Level of evidence Basis for classification Tissue context Description of classification
m1A Clinical data Same histopathologic entity The biomarker’s predictive value or the drug’s clinical effectiveness was shown in a study or analysis of a molecularly stratified cohort with the same type of tumor.
m1B Clinical data Same histopathologic entity The biomarker’s predictive value or the drug’s clinical effectiveness was proven in a retrospective cohort or case–control study of molecularly stratified patients with the same tumor type.
m1C Clinical data Same histopathologic entity A case study or single unusual responder indicates that the biomarker is associated with response to the corresponding drug in the same tumor type.
m2A Clinical data Different histopathologic entity The predictive value of the biomarker or clinical effectiveness of the corresponding drug in a molecularly stratified cohort was demonstrated in a prospective study or meta-analysis in a different tumor type.

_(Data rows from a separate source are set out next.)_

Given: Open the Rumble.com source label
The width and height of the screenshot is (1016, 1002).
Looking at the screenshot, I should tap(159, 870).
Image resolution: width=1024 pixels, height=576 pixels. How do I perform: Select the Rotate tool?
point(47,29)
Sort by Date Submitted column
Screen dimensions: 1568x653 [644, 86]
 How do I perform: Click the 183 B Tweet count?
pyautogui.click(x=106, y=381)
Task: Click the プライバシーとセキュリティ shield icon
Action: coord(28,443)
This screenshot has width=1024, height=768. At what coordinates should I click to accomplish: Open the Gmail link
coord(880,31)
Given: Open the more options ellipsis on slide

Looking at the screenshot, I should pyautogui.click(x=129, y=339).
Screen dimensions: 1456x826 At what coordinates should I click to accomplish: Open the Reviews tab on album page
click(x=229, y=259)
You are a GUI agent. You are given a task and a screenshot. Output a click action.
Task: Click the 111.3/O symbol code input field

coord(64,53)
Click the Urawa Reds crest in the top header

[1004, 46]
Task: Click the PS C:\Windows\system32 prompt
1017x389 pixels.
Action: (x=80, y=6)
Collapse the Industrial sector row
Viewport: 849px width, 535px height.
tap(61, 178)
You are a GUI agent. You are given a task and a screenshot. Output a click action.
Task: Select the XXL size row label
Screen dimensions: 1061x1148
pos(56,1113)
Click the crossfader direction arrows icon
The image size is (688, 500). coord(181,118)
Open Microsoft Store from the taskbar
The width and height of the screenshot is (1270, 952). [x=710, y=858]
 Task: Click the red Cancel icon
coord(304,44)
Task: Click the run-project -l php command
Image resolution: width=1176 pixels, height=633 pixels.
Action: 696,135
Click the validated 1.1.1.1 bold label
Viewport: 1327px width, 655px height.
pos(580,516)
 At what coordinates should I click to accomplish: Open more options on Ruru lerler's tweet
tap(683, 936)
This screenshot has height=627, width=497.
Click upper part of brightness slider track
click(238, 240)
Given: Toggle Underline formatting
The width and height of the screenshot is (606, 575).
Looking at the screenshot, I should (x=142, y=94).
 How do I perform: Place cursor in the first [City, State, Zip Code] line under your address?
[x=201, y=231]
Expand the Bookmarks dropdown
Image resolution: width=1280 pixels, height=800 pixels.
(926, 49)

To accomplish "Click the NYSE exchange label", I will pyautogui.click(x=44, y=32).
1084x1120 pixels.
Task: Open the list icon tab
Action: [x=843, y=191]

m2B Clinical data Different histopathologic entity The predictive value of the biomarker or clinical effectiveness of the drug in a molecularly stratified cohort was demonstrated in a retrospective cohort or case–control study in a different tumor type.
m2C Clinical data Different histopathologic entity A case study or single unusual responder indicates that the biomarker is associated with response to the corresponding drug in a different tumor type.
m3 Preclinical data Not applicable Preclinical data demonstrate that the biomarker predicts response to a specific drug, supported by a scientific rationale.
m4 Biological rationale Not applicable A biological rationale exists that associates the biomarker with altered activity of cellular pathways/processes or drug sensitivity without direct clinical or preclinical evidence for a response to the drug.